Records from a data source
________________

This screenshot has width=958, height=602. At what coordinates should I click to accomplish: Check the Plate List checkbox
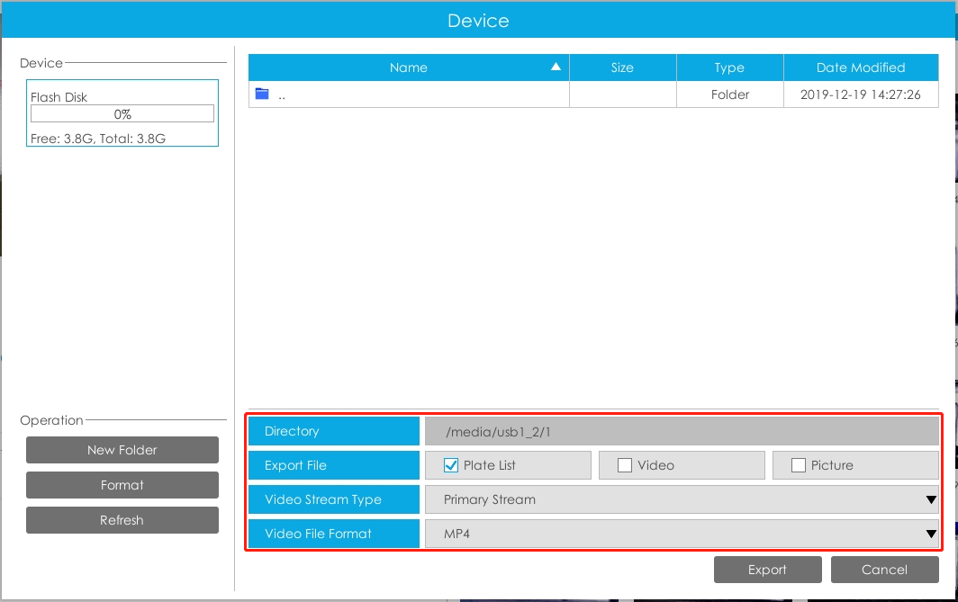(451, 465)
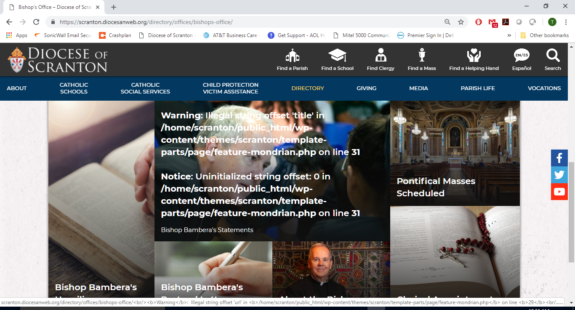Viewport: 575px width, 310px height.
Task: Select the Catholic Schools menu item
Action: pos(74,88)
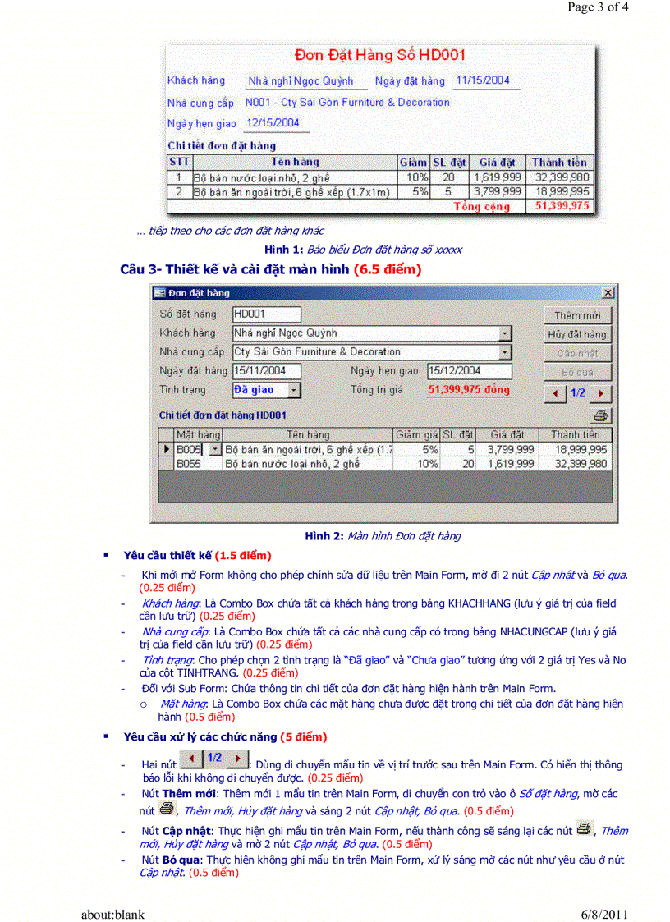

________________

Task:
Every line of the data above is to be repeated exactly; the images are to be left out.

Response below:
This screenshot has width=958, height=602. At what coordinates should I click to accomplish: Check the Plate List checkbox
(451, 465)
Viewport: 575px width, 310px height.
Task: Select the Catholic Schools menu item
Action: pos(74,88)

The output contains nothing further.